## WORK REQUEST
An exact copy of all entries is required.

[Data records]

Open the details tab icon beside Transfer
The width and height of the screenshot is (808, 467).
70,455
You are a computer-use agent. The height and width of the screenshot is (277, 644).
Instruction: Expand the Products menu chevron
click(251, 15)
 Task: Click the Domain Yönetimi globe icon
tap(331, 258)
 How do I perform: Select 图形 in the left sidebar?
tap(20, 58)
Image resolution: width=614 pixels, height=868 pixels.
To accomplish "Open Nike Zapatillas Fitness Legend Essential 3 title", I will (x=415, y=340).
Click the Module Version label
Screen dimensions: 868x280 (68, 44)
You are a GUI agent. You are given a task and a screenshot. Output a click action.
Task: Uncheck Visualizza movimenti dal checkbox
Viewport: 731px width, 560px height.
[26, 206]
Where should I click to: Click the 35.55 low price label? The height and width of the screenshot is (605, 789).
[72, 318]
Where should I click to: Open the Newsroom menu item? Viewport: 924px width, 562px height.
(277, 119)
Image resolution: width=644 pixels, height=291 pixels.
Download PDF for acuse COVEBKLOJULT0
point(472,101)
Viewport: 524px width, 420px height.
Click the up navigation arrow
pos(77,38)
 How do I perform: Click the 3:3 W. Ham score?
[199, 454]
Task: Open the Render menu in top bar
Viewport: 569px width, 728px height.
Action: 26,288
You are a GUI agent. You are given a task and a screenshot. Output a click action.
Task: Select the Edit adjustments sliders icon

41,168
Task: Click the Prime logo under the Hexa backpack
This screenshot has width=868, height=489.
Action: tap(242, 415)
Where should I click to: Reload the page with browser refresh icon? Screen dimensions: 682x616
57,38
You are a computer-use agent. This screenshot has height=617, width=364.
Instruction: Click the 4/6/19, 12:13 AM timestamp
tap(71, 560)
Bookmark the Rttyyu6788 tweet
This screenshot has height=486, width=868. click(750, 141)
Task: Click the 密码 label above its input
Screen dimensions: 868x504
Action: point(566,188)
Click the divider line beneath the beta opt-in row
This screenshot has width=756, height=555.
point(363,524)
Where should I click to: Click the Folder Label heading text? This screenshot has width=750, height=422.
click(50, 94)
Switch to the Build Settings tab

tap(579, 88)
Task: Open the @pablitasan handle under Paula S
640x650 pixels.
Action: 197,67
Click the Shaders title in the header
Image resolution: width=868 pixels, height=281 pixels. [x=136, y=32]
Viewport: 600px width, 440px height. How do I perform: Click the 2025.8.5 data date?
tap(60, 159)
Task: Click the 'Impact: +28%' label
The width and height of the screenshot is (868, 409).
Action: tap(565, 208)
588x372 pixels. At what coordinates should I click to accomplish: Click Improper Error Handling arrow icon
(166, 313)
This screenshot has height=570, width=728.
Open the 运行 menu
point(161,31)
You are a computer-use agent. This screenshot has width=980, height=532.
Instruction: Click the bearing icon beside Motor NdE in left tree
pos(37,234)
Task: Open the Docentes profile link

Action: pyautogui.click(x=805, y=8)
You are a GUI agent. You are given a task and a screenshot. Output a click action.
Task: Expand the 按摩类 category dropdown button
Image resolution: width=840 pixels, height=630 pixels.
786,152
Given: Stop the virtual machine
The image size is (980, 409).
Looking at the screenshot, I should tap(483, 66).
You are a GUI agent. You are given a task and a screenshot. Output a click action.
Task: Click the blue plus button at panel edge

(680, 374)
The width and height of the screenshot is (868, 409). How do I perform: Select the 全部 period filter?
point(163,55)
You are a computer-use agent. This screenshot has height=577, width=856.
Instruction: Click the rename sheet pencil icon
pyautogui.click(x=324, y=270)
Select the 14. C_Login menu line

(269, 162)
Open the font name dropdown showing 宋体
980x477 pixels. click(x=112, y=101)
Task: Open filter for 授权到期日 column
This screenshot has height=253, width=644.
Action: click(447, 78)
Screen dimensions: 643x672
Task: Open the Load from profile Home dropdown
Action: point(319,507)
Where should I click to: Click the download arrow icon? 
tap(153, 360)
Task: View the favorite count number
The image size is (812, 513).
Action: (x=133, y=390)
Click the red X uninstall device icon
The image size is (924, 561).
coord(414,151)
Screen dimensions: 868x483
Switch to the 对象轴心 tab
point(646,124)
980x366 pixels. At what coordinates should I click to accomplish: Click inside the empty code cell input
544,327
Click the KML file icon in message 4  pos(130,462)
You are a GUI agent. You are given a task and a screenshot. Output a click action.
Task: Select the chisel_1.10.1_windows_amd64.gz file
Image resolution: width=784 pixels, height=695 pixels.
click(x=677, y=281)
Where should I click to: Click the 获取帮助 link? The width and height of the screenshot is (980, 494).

## EXPECTED ANSWER
Open the details tab icon beside Transfer
The width and height of the screenshot is (808, 467).
70,455
You are a computer-use agent. The height and width of the screenshot is (277, 644).
Instruction: Expand the Products menu chevron
click(251, 15)
 Task: Click the Domain Yönetimi globe icon
tap(331, 258)
 How do I perform: Select 图形 in the left sidebar?
tap(20, 58)
Image resolution: width=614 pixels, height=868 pixels.
To accomplish "Open Nike Zapatillas Fitness Legend Essential 3 title", I will (x=415, y=340).
Click the Module Version label
Screen dimensions: 868x280 (68, 44)
You are a GUI agent. You are given a task and a screenshot. Output a click action.
Task: Uncheck Visualizza movimenti dal checkbox
Viewport: 731px width, 560px height.
[26, 206]
Where should I click to: Click the 35.55 low price label? The height and width of the screenshot is (605, 789).
[72, 318]
Where should I click to: Open the Newsroom menu item? Viewport: 924px width, 562px height.
(277, 119)
Image resolution: width=644 pixels, height=291 pixels.
Download PDF for acuse COVEBKLOJULT0
point(472,101)
Viewport: 524px width, 420px height.
Click the up navigation arrow
pos(77,38)
 How do I perform: Click the 3:3 W. Ham score?
[199, 454]
Task: Open the Render menu in top bar
Viewport: 569px width, 728px height.
Action: 26,288
You are a GUI agent. You are given a task and a screenshot. Output a click action.
Task: Select the Edit adjustments sliders icon

41,168
Task: Click the Prime logo under the Hexa backpack
This screenshot has width=868, height=489.
Action: tap(242, 415)
Where should I click to: Reload the page with browser refresh icon? Screen dimensions: 682x616
57,38
You are a computer-use agent. This screenshot has height=617, width=364.
Instruction: Click the 4/6/19, 12:13 AM timestamp
tap(71, 560)
Bookmark the Rttyyu6788 tweet
This screenshot has height=486, width=868. click(750, 141)
Task: Click the 密码 label above its input
Screen dimensions: 868x504
Action: point(566,188)
Click the divider line beneath the beta opt-in row
This screenshot has width=756, height=555.
point(363,524)
Where should I click to: Click the Folder Label heading text? This screenshot has width=750, height=422.
click(50, 94)
Switch to the Build Settings tab

tap(579, 88)
Task: Open the @pablitasan handle under Paula S
640x650 pixels.
Action: 197,67
Click the Shaders title in the header
Image resolution: width=868 pixels, height=281 pixels. [x=136, y=32]
Viewport: 600px width, 440px height. How do I perform: Click the 2025.8.5 data date?
tap(60, 159)
Task: Click the 'Impact: +28%' label
The width and height of the screenshot is (868, 409).
Action: tap(565, 208)
588x372 pixels. At what coordinates should I click to accomplish: Click Improper Error Handling arrow icon
(166, 313)
This screenshot has height=570, width=728.
Open the 运行 menu
point(161,31)
You are a computer-use agent. This screenshot has width=980, height=532.
Instruction: Click the bearing icon beside Motor NdE in left tree
pos(37,234)
Task: Open the Docentes profile link

Action: pyautogui.click(x=805, y=8)
You are a GUI agent. You are given a task and a screenshot. Output a click action.
Task: Expand the 按摩类 category dropdown button
Image resolution: width=840 pixels, height=630 pixels.
786,152
Given: Stop the virtual machine
The image size is (980, 409).
Looking at the screenshot, I should tap(483, 66).
You are a GUI agent. You are given a task and a screenshot. Output a click action.
Task: Click the blue plus button at panel edge

(680, 374)
The width and height of the screenshot is (868, 409). How do I perform: Select the 全部 period filter?
point(163,55)
You are a computer-use agent. This screenshot has height=577, width=856.
Instruction: Click the rename sheet pencil icon
pyautogui.click(x=324, y=270)
Select the 14. C_Login menu line

(269, 162)
Open the font name dropdown showing 宋体
980x477 pixels. click(x=112, y=101)
Task: Open filter for 授权到期日 column
This screenshot has height=253, width=644.
Action: click(447, 78)
Screen dimensions: 643x672
Task: Open the Load from profile Home dropdown
Action: point(319,507)
Where should I click to: Click the download arrow icon? 
tap(153, 360)
Task: View the favorite count number
The image size is (812, 513).
Action: (x=133, y=390)
Click the red X uninstall device icon
The image size is (924, 561).
coord(414,151)
Screen dimensions: 868x483
Switch to the 对象轴心 tab
point(646,124)
980x366 pixels. At what coordinates should I click to accomplish: Click inside the empty code cell input
544,327
Click the KML file icon in message 4  pos(130,462)
You are a GUI agent. You are given a task and a screenshot. Output a click action.
Task: Select the chisel_1.10.1_windows_amd64.gz file
Image resolution: width=784 pixels, height=695 pixels.
click(x=677, y=281)
Where should I click to: Click the 获取帮助 link? The width and height of the screenshot is (980, 494).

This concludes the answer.